This is the exact bags tha we used http://cgi.ebay.com/NEW-42-BLACK-RO...yZ16085QQssPageNameZWDVWQQrdZ1QQcmdZViewItemt


----------



## wayodh (Nov 13, 2004)

First check the airline regulations for taking bikes. In some cases the employees don't know these regulations of their company and they will try to charge as much as possible. If you know that they don't charge too much, then show that regulations. Try always to say that you have a race and you are almost out of money and maybe they can leave you without paying for the bike.

Get a not hard case. It's better if you find those flexible bags and of course not too big. You can pack all your bike with your protections that can be around your bike to protect it.

Take away the rotors.

Put a spare rear hub in your frame to prevent your frame bent.

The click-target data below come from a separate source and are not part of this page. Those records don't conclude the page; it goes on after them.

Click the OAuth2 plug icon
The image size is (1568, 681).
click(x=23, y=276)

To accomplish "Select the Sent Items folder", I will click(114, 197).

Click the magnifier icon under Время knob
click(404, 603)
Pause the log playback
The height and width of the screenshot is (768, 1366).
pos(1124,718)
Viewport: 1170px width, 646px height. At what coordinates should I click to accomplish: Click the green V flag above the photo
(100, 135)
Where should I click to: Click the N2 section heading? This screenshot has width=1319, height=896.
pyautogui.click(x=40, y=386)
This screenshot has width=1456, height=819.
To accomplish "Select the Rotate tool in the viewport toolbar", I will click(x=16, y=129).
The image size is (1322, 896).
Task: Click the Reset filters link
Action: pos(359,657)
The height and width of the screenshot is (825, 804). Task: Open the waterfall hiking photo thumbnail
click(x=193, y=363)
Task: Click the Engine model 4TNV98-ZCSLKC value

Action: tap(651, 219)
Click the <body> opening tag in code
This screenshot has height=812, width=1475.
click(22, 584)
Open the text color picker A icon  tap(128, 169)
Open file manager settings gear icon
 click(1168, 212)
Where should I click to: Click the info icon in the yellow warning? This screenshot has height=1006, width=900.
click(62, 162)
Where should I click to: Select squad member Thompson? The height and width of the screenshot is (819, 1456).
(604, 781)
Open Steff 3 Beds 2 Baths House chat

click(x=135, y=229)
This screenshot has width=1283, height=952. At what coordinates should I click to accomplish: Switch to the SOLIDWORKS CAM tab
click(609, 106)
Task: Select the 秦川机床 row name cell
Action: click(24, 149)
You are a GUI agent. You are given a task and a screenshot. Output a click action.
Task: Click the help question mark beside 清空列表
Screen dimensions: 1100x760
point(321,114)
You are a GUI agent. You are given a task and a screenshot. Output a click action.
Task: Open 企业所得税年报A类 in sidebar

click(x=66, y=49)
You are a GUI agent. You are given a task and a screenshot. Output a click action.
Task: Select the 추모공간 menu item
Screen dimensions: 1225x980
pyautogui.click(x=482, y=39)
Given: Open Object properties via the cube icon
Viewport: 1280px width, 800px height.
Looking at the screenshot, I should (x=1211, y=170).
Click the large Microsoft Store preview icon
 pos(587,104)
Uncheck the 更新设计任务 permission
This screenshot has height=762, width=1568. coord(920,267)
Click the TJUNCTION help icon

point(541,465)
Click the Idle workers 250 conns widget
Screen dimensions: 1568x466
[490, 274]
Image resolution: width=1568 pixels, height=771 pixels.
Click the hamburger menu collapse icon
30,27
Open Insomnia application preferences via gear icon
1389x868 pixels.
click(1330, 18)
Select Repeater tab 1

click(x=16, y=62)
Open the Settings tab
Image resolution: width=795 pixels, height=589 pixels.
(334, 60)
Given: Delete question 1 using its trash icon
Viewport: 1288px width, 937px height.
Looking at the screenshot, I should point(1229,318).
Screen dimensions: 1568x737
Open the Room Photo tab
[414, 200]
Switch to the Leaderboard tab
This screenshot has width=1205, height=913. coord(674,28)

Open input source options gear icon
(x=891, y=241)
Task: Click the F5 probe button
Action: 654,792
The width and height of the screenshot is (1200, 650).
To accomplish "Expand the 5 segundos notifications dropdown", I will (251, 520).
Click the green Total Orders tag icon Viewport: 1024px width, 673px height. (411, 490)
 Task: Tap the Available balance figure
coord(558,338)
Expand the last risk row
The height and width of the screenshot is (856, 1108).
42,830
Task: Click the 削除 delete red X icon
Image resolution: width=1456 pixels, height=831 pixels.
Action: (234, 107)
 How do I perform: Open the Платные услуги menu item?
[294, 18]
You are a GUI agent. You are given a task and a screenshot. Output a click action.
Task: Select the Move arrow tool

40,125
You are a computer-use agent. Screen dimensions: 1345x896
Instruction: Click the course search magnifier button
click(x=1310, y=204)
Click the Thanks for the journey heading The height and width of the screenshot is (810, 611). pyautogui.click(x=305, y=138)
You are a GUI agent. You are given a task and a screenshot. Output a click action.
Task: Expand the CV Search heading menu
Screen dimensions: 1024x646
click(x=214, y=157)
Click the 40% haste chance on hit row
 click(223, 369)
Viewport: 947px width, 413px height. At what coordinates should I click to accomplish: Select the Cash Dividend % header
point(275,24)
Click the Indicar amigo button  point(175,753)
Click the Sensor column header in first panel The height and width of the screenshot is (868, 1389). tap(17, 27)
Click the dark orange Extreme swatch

Put your used socks at the top so if the agent opens your bag, he will close it immediately and say please continue, have a good flight!


----------



## dtufino (Feb 6, 2006)

http://www.nsmb.com/gear/bike_bag_02_07.php


----------



## =ChrisB= (Aug 8, 2006)

Fly southwest, 50 each way and no hassle of all the splitting up.


----------



## psycoben (Feb 5, 2008)

dont tell them it is a bike. they hear bike at the check-in line. they hear bike or cycle and it sends up a red flag- $80.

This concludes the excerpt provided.